Sunday, April 15, 2012

So I Send You - a sermon for the 2nd Sunday of Pascha


A Sermon for the 2nd Sunday of Pascha (RCL B) 4-15-2012
Offered by Nathan Ferrell for Trinity Episcopal Shared Ministry

Texts:              Acts 4:32-35; Psalm 133; 1 John 1:1-2:2; John 20:19-31
Themes:         doubting Thomas, communal harmony, touch and sight, belief and truth
Title:               So I Send You

My dear sisters and brothers: The message of the resurrection is a powerful and life-changing truth that has shaped the course of human history over the last 2000 years.

But it didn’t start out that way. In fact, the first disciples had no idea what to think about this idea of resurrection at all!

Join me in imagining what that first day was like. That day when Jesus was raised from the dead.
We celebrate the day now as the Church’s most important feast, but the first disciples did not celebrate that day. Not at all. 

Try to picture it in your imagination. Jerusalem under Roman occupation. The warm springtime air.
A house on a narrow city street which was a safe meeting place for these Galilean apostles, outsiders who came into the city only on special occasions.
Perhaps they were meeting in the same room where they ate the Last Supper together.

Early on that morning, we know that Mary Magdalene came to the tomb and found it empty. Peter and John then ran to the tomb and found it empty as well.
But what happened next? What did the 11 apostles do for the rest of that day?

They were afraid, we know that for certain. “The doors of the house where the disciples had met were locked for fear of the Jews” (John 20:19). Let’s be clear about this: they were not afraid of the Jews, of course, because everyone in this story was a Jew!

Jesus, Mary Magdalene, Peter and the apostles – they were all Jews! What they were afraid of was the leaders in Jerusalem who just might try to arrest these men and try to have them put to death by the Romans as well.

Later that morning, it is said that Mary came, after seeing the Lord, and told them about her reunion with him. But of course, as we know, they had no idea at all of what to make of her story.

Maybe after hearing this news from Mary, Peter had secretly called the others together to their familiar meeting room in the city. Or maybe they were all sleeping in that house together anyway. We don’t know. But there in that room on that day, the disciples did not celebrate.
I imagine they talked and argued and debated. Perhaps they prayed. Perhaps they were too stunned to pray.

There were 10 men in the room that first evening. All of these men had turned their back on the Lord in his hour of need. All of them had fled and abandoned him.

Dataset excerpts:
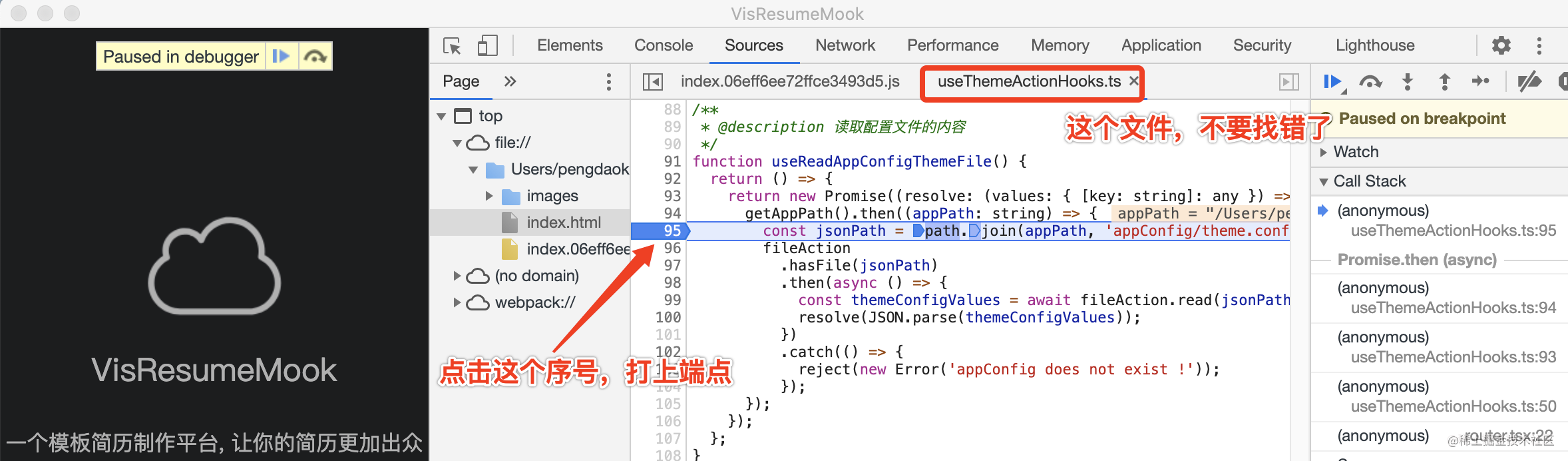Close the useThemeActionHooks.ts tab

1134,81
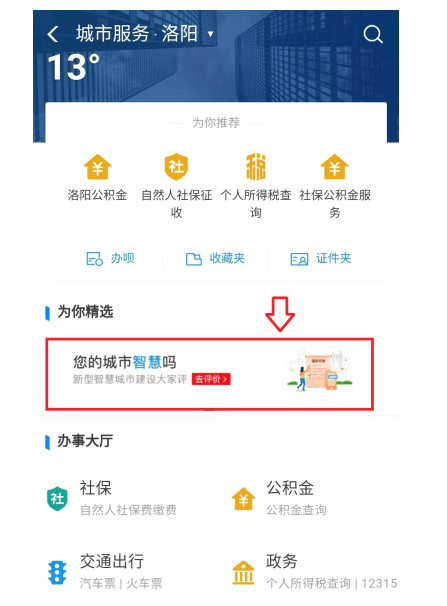The width and height of the screenshot is (447, 606).
Task: Expand the 洛阳 city dropdown arrow
Action: coord(211,34)
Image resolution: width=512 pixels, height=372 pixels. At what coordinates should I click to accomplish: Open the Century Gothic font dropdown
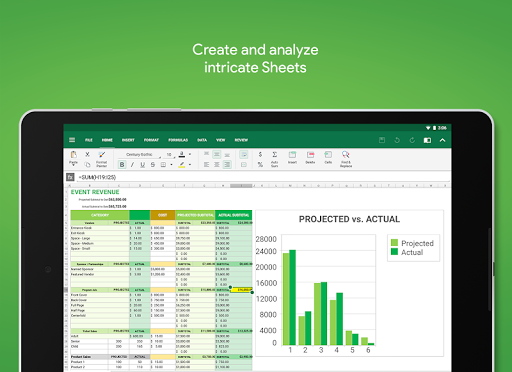[x=140, y=154]
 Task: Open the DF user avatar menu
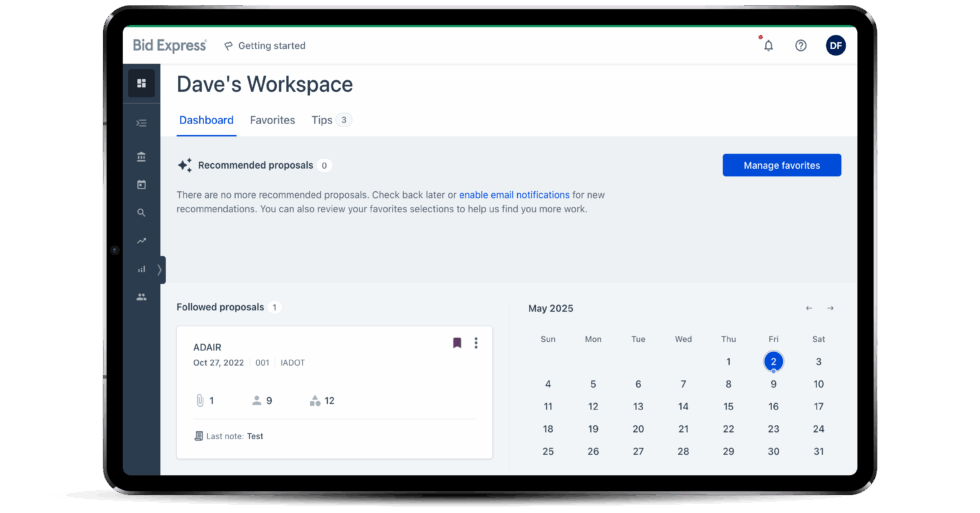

Written problem A:
Translate this sentence from the sermon into Spanish: "Perhaps they were meeting in the same room where they ate the Last Supper together."
Written problem B:
Reproduce the sermon's wording between "Early on that" and "Romans as well.", inclusive.

Expected answer A:
Quizás se reunían en la misma sala donde comieron juntos la Última Cena.

Expected answer B:
Early on that morning, we know that Mary Magdalene came to the tomb and found it empty. Peter and John then ran to the tomb and found it empty as well.
But what happened next? What did the 11 apostles do for the rest of that day?

They were afraid, we know that for certain. “The doors of the house where the disciples had met were locked for fear of the Jews” (John 20:19). Let’s be clear about this: they were not afraid of the Jews, of course, because everyone in this story was a Jew!

Jesus, Mary Magdalene, Peter and the apostles – they were all Jews! What they were afraid of was the leaders in Jerusalem who just might try to arrest these men and try to have them put to death by the Romans as well.